ADR 011: Helm for Kubernetes Package Management

Context

Our Kubernetes workloads currently consist of static YAML manifests for the Deployment, Service, Ingress and Redis StatefulSet. Managing these files across multiple environments (Homelab vs. AWS) leads to copy-paste duplication and configuration drift, as values like image tags, replica counts, domain names and resource limits are hardcoded directly into the manifests.

We evaluated three approaches:

  1. Continue with static manifests and use kustomize overlays for environment-specific values.
  2. Introduce Helm v3 as the industry-standard package manager to template our manifests.
  3. Adopt Helm v4 for Server-Side Apply (SSA) and the updated OCI-native dependency model.

Decision

We choose Helm v4 specifically over v3 because its Server-Side Apply (SSA) engine aligns with ArgoCD's reconciliation model, avoiding the field-ownership conflicts that the legacy 3-way strategic merge patch can produce in GitOps workflows.

We will deploy the chart manually first to fully understand the templating mechanics before introducing GitOps automation in a later phase.

Consequences

Positive

  • DRY Principle: A single set of templates serves both the Homelab and AWS environments.
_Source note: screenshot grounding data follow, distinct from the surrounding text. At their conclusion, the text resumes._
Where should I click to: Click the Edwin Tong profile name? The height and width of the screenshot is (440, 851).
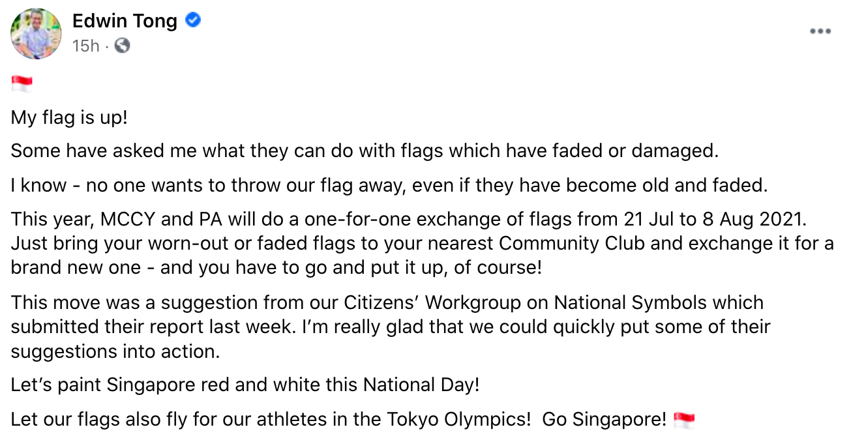[125, 21]
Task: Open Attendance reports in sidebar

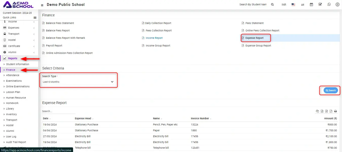Action: (13, 75)
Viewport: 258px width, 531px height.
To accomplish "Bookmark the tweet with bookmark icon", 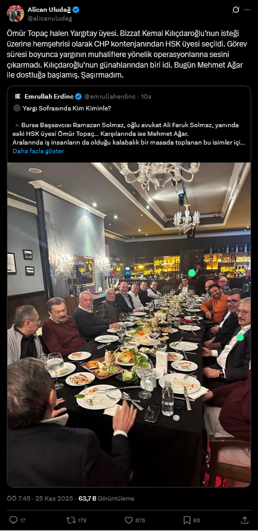I will [187, 520].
Environment differences are expressed entirely in values.yaml and values-prod.yaml, not in the templates themselves.
  • Versioned Releases: helm install and helm upgrade create named, versioned releases with a built-in rollback capability (helm rollback), replacing the stateless kubectl apply workflow.
  • Server-Side Apply (SSA): Helm v4 delegates via SSA. This eliminates field-ownership conflicts (e.g., ArgoCD + Helm operating on the same resource), making the stack more robust for our upcoming GitOps integration.
  • GitOps Readiness: Helm v4 is fully supported by ArgoCD.

Negative

  • Template Complexity: Go-Templating syntax (pipelines, range, with) introduces a new DSL on top of YAML, increasing cognitive overhead for contributors unfamiliar with the syntax.
  • Debugging Overhead: Rendering errors in templates can produce cryptic failure messages, requiring helm template --debug as a mandatory validation step before any apply.
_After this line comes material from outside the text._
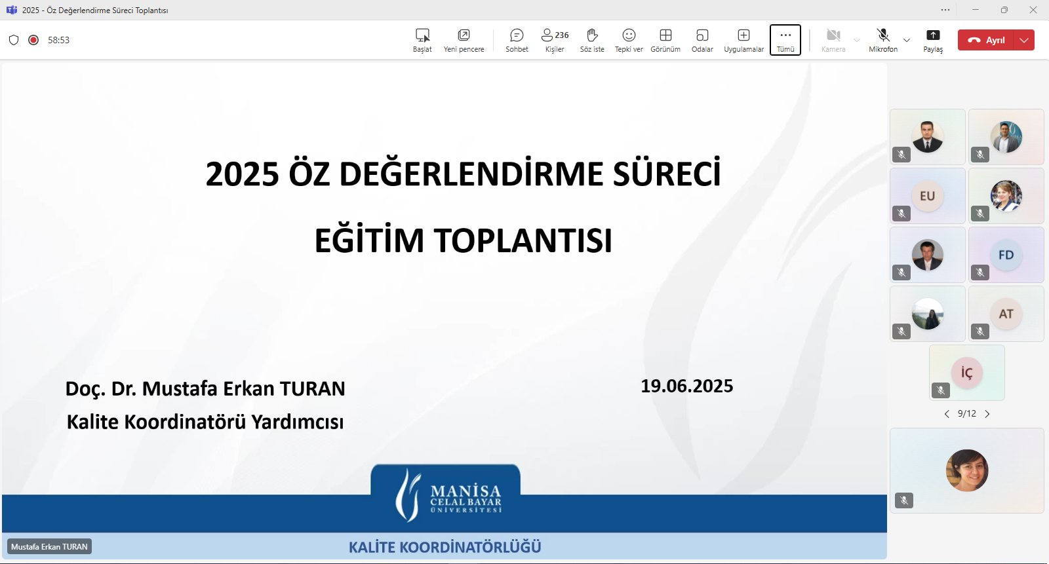Viewport: 1049px width, 564px height.
Task: Open Odalar breakout rooms
Action: pyautogui.click(x=702, y=40)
Design Choice: Multi-Chart Architecture (Blast Radius)

We explicitly separated our workloads into multiple, isolated Helm charts (e.g., helm/status-api/ and helm/redis/) rather than using subcharts. * Separation of Concerns: Stateful infrastructure (databases) has a completely different lifecycle, risk profile, and update frequency than stateless APIs. * By managing them as completely independent Helm releases, we prevent accidental database deletion or disruption during routine API rollbacks, strictly minimizing the blast radius.
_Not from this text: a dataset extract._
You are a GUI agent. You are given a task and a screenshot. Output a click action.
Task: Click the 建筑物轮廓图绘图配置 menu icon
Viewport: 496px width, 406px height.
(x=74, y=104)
Operational Model: Independent Releases

  • Stateless release: status-api-lab is managed independently and can be upgraded or rolled back without touching Redis objects.
  • Stateful release: redis-lab is managed in its own release cycle so database changes can follow tighter review windows.
  • Verification expectation: helm ls should always show two releases for this stack (status-api-lab and redis-lab) to confirm blast-radius isolation is preserved.